Page MenuHomePhabricator

hw troubleshooting: ipmi down for wdqs1005.eqiad.wmnet
Closed, ResolvedPublicRequest

Description

  • FQDN: wdqs1005.eqiad.wmnet
  • Depooled / alerts suppressed
  • Have put system into a failed state in Netbox.
  • Medium-High => This host is due for decom, but we can't run the decom cookbook due to the state IPMI is in, so fixing this will unblock that decom
  • Assigned correct project tag and appropriate owner
Error example
ryankemper@cumin1001:~$ sudo -E cookbook sre.hosts.decommission -t T344198 wdqs1005.eqiad.wmnet
Management Password:
Running IPMI command: ipmitool -I lanplus -H wdqs1005.mgmt.eqiad.wmnet -U root -E chassis power status
Error: Unable to establish IPMI v2 / RMCP+ session
==> WARNING: remote IPMI connection test failed for host wdqs1005. The host will not be shutdown. You can either continue (go) as is or try to fix the problem first (abort).

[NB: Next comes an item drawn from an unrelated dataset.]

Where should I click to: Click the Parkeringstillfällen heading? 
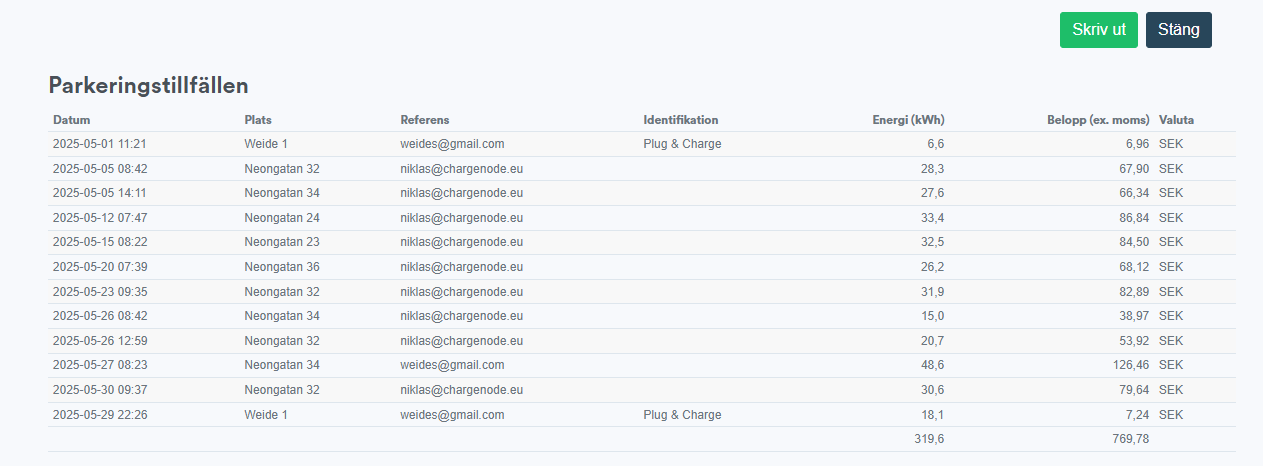click(148, 85)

See https://wikitech.wikimedia.org/wiki/Ipmi for troubleshooting.

Event Timeline

RKemper renamed this task from decommission wdqs1005.eqiad.wmnet to hw troubleshooting: ipmi down for wdqs1005.eqiad.wmnet.Aug 28 2023, 10:11 PM
RKemper assigned this task to Papaul.
RKemper updated the task description. (Show Details)
RKemper added a project: ops-eqiad.
RKemper subscribed.

@Jclark-ctr @VRiley-WMF can someone please check the mgmt cable for this servers, I can not ping the mgmt IP if the cable is good, can someone please reset the IDRAC?

Thanks

Jclark-ctr claimed this task.
Jclark-ctr added a subscriber: Papaul.

performed flea power drain idrac connection came back